George Barnes is a member of Conservative Friends of the Armed Forces and has just completed a course in War Studies and Command.
What were you like aged 16? Let me guess. A bit of a know-it-all? Someone who acted first and thought second? Perhaps you felt that backing down and admitting you were wrong was sacrilege, regardless of the evidence at hand. You may also have been terrified of the world around you, and desperate to figure out your role in society.
The teenage me ticked all the above. I was both oblivious yet very aware of how little knowledge and life experience I had.
That’s why a large amount of hot tea sprayed across my newspaper last week. I had just read Labour’s most recent headline-grabbing announcement – a desire to extend the vote to 16- and 17-year-olds.
I believe people of that age are not yet mature enough to possess a full stake in our democratic society. They are impressionable, and we must protect them appropriately during this critical period of their development. We should let them get on with growing up; they must not become legitimate targets for the relentless political machine, targeted ceaselessly by politically-aligned algorithms on social media.
There is plenty of evidence to suggest my view on the relative immaturity of 16- and 17-year-olds is shared by society writ large. For one, it is reflected in our criminal justice system. Over centuries of evolution and titivation, this system has settled on the view that when it comes to the age threshold for criminal liability, hardly an insignificant or unimportant view, this demographic should not be treated as adults – it would be too much, too soon.
This view is mirrored in other areas of the law.

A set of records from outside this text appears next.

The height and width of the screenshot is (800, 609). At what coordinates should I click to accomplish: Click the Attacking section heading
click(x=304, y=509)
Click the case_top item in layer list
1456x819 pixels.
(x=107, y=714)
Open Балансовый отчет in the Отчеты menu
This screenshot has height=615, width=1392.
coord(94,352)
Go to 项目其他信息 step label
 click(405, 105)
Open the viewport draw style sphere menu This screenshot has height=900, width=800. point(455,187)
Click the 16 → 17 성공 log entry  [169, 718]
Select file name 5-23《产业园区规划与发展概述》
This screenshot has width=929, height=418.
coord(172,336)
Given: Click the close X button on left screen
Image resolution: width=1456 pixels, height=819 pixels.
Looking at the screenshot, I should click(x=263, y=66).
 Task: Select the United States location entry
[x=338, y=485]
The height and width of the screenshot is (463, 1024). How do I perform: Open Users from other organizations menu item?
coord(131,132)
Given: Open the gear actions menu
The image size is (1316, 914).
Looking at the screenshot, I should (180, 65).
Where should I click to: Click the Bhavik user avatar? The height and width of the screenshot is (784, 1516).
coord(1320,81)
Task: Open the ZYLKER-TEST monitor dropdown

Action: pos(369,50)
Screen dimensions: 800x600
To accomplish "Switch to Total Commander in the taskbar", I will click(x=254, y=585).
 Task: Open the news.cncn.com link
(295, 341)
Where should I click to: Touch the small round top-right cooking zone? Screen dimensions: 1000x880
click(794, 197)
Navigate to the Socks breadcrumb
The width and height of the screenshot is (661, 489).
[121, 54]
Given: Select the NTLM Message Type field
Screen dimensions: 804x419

No one under 18, for example, can get married or have a civil partnership. In fact, Parliament abolished the ability for 16- and 17-year-olds to marry with parental consent in 2022, citing the dangers of forced marriages.
This important and welcome change in the law reinforces my view: they are vulnerable people, frequently reliant on parents or guardians, and easily influenced. They need time and space to develop, without the burden of a full adult’s responsibilities.
Labour’s arguments for this change in voting age are both specious and ill-thought through. Sir Keir Starmer claimed that “if you can work, if you can pay tax, if you can serve in your armed forces, then you ought to be able to vote.”
These self-declared criteria should not equate to the right to vote, and fall down under minimal examination. There is a feasible situation for example where a 13-year-old actor could be conducting full time work, and would therefore be liable for tax. I think most would agree that such an individual should not qualify for the vote.
In addition, someone who has arrived here on a work visa from outside the EU would be working and paying tax. They do not get the vote however, and Labour is not suggesting they should (at least not yet). The logic of Labour’s argument is already beginning to crumble.
As for the Armed Forces, Sir Keir is choosing to ignore critical caveats. Firstly, 16- and 17-year-old soldiers can only join with parental consent. Secondly, they cannot be “deployed on operations outside of the UK, except where the operation does not involve personnel becoming engaged in, or exposed to, hostilities.”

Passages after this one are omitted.